## EXERCISE INSTRUCTIONS:
Return every line of the data below word for word, including the punctuation.
BEGIN
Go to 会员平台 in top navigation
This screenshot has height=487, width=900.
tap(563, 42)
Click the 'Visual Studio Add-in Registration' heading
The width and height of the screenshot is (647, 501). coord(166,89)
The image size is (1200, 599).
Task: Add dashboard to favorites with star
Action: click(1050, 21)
END
## ANSWER BOX:
Go to 会员平台 in top navigation
This screenshot has height=487, width=900.
tap(563, 42)
Click the 'Visual Studio Add-in Registration' heading
The width and height of the screenshot is (647, 501). coord(166,89)
The image size is (1200, 599).
Task: Add dashboard to favorites with star
Action: click(1050, 21)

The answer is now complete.